Here are some of the major take-aways from Secretary Belshé’s remarks.

Overview
• Health reform is one of the most sweeping changes to social policy in well over a generation.
• The federal reform law is very similar in approach to California’s efforts to pass statewide health reform in 2007. At root, both reforms were based on the principle of shared responsibility, the idea that everyone will have to take responsibility and contribute for our health care system to improve.
• If we do, there is the potential to move forward in some big ways. Yet we must keep in mind to not let the desire to have a perfect system get in the way of making the system much better that it is today.

The Governor’s Implementation Task Force
• The Secretary once again outlined the Task Force’s goals and priorities.
• Ultimately, the Task Force will be creating a road map of implementation plans for the transition to the next Gubernatorial administration.
• The transition document will outline important dates and milestones, as well as all of the federal financial grants and support available under reform (of which the state is tracking closely, having received more than $25 million in federal grant money to date).

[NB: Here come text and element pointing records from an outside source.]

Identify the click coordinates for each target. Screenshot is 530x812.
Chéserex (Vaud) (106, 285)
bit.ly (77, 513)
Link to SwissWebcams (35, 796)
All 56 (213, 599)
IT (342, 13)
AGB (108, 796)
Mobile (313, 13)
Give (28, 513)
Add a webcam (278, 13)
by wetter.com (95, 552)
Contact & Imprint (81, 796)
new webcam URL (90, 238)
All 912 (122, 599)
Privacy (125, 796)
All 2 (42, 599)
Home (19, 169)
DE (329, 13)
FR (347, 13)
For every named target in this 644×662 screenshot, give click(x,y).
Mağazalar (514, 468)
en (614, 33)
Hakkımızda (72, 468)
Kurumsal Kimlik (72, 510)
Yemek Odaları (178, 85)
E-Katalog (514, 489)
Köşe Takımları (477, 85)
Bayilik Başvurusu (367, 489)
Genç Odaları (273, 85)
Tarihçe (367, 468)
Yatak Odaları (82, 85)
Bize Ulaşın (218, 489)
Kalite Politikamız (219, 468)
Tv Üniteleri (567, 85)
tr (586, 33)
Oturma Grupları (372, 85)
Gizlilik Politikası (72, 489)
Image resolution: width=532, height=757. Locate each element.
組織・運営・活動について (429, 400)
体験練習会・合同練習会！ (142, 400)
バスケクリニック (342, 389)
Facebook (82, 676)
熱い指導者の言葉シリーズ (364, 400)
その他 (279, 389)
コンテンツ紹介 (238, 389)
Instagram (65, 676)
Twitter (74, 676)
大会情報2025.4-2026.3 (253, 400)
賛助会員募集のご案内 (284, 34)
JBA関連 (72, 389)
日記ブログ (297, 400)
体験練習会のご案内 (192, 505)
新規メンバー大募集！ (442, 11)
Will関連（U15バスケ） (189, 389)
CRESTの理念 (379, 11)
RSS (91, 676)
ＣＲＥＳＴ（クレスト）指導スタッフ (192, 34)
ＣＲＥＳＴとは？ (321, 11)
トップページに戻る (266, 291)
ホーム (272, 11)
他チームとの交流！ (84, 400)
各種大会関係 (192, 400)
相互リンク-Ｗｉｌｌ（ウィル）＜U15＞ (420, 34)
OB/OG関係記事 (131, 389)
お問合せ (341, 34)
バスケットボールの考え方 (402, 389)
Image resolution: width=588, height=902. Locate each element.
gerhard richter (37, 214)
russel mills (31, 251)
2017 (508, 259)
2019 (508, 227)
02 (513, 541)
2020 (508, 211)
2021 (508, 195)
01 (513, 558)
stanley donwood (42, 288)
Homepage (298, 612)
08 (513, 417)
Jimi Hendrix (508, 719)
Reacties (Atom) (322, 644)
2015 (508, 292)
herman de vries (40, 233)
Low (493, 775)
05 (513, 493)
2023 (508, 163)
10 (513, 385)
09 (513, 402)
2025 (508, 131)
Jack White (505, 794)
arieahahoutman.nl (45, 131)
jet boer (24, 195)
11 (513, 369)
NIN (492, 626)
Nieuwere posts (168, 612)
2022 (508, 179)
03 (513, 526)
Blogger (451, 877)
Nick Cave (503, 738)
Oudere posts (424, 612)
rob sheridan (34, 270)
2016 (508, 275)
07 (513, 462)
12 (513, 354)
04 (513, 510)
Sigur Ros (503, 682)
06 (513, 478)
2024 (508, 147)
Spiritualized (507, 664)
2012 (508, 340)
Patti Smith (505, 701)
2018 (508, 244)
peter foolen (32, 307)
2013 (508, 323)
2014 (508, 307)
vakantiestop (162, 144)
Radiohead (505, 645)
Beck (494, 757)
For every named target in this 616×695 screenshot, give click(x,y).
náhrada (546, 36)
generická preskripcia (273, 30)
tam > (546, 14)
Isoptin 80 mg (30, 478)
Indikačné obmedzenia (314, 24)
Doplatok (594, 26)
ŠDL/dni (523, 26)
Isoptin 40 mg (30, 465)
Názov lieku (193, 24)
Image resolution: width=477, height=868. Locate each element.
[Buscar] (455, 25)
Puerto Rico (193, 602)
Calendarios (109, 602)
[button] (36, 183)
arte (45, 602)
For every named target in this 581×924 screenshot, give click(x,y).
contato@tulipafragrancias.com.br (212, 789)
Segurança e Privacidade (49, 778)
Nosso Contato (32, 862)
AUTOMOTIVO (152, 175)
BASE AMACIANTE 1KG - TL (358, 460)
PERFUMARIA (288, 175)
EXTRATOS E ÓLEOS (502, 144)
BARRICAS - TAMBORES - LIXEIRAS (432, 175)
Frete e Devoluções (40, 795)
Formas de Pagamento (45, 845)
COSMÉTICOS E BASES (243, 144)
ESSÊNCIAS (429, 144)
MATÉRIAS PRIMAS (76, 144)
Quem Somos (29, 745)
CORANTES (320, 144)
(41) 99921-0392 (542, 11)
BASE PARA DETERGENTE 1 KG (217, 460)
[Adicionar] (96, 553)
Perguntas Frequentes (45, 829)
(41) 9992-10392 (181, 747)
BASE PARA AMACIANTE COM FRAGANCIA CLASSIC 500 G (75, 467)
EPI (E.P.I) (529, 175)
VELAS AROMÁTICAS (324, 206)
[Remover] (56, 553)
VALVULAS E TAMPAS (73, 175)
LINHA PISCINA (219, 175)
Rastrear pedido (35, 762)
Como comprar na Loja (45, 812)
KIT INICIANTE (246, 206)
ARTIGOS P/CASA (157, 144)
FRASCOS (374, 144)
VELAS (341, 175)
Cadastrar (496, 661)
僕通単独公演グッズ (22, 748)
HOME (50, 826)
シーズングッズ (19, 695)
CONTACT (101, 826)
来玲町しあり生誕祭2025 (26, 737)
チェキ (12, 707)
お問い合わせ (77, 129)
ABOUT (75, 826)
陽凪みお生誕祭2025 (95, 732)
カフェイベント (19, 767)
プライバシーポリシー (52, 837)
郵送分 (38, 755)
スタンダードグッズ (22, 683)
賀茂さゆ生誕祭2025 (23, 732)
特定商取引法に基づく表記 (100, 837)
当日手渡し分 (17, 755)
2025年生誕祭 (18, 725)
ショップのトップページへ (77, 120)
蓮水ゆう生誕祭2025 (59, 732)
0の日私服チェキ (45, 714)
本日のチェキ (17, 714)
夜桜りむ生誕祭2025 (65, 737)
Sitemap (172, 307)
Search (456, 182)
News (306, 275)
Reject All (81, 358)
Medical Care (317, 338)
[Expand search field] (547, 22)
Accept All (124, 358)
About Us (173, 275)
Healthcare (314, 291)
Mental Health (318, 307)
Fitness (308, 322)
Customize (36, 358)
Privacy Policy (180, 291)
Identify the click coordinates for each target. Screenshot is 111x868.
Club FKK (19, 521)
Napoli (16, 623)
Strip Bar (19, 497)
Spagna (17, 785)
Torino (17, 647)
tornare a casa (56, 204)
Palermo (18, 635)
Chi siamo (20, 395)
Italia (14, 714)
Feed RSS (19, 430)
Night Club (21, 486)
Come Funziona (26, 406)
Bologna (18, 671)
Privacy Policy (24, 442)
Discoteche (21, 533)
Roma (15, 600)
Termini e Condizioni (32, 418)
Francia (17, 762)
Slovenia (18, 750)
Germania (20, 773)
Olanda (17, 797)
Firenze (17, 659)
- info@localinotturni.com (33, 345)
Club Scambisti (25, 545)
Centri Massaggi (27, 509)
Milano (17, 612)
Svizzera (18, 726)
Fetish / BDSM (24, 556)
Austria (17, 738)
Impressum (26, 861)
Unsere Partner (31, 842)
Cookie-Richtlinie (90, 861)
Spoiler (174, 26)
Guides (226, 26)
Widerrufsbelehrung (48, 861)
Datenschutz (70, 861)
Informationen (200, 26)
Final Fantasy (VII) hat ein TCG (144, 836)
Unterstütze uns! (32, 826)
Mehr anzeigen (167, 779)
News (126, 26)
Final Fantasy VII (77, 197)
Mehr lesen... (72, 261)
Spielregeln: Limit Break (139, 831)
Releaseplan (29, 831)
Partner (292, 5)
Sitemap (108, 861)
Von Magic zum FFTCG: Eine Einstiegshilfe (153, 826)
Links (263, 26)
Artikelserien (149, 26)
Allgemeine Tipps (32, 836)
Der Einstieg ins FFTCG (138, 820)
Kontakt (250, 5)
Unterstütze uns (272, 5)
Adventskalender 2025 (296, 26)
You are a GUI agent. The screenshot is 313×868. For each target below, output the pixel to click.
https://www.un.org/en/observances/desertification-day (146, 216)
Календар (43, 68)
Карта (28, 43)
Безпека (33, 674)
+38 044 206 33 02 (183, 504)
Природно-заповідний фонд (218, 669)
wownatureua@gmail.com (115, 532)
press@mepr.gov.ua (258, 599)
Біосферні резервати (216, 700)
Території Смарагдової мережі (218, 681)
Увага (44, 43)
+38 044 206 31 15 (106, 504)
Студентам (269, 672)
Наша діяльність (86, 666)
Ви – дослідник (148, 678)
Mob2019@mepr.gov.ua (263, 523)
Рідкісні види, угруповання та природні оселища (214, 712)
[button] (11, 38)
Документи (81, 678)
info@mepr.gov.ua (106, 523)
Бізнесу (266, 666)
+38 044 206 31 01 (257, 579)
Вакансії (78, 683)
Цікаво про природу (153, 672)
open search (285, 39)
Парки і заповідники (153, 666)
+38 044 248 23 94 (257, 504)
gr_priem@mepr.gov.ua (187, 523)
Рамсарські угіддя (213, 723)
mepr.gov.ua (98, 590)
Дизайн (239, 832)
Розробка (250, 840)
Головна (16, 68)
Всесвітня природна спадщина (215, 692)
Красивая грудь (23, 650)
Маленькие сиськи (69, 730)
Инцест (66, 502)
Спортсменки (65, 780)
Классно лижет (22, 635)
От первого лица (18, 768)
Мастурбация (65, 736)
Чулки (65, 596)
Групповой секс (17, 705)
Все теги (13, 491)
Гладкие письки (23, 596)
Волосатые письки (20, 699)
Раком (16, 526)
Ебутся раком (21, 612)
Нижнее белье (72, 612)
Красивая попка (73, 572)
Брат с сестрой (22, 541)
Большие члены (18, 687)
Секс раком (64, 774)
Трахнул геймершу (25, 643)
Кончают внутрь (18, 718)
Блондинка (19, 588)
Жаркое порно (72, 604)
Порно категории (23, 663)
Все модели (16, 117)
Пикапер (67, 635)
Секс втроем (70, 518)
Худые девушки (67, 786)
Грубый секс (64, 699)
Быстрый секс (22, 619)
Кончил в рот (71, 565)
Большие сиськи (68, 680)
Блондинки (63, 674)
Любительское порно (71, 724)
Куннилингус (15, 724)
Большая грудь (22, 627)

The California Health Benefit Exchange
• The Exchange is health reform’s most complex and novel component
• While most states are still contemplating the Exchange and deciding whether to move forward, we are the first in the nation to get started on it.
3 Principle Exchange Goals: (1) lower cost coverage options for individuals and small business so they have the advantage of a big pool; (2) single entry point to the system, allowing for easy use of tax credits and cost sharing subsidies; (3) having the Exchange partner well with Medi-Cal, agents/brokers, navigators, clinics, etc.
• There were lots of questions answered in the Exchange bills that passed this year, but lots of other important questions left for the Exchange and lawmakers to answer next year and beyond. Major questions left to be answered include: (1) what will be the standards and obligations for participating plans; (2) how will the single point of entry look, and (3) will the benefits in the Exchange be above those required by the federal law, and if so, in what areas and by how much.

How California Can Achieve Successful Implementation
• Recognize that implementation is both a sprint and a marathon. This will be a long effort, but “2014 is basically tomorrow.” State needs to take action now in order to lay the foundation successfully.
• Recognize that “coverage isn’t enough.” We need to focus on coverage, but also on value — to think about what we’re buying, improved outcome and performance. There are powerful tools in federal reform to drive toward improved outcomes and lower costs.
• Commitment to a Culture of Prevention & Wellness. Reform is all about Care Coordination and Integration / Patient focus, community based attention and collaborative networks, with other providers.
• Be flexible. Everyone will need to be able to change the way they do business to adjust to new incentives in new system,
• Recognize that there isn’t yet a social consensus on the need for reform… everyone, particularly those that work in communities, has this responsibility to share information on reform and how it will be helpful.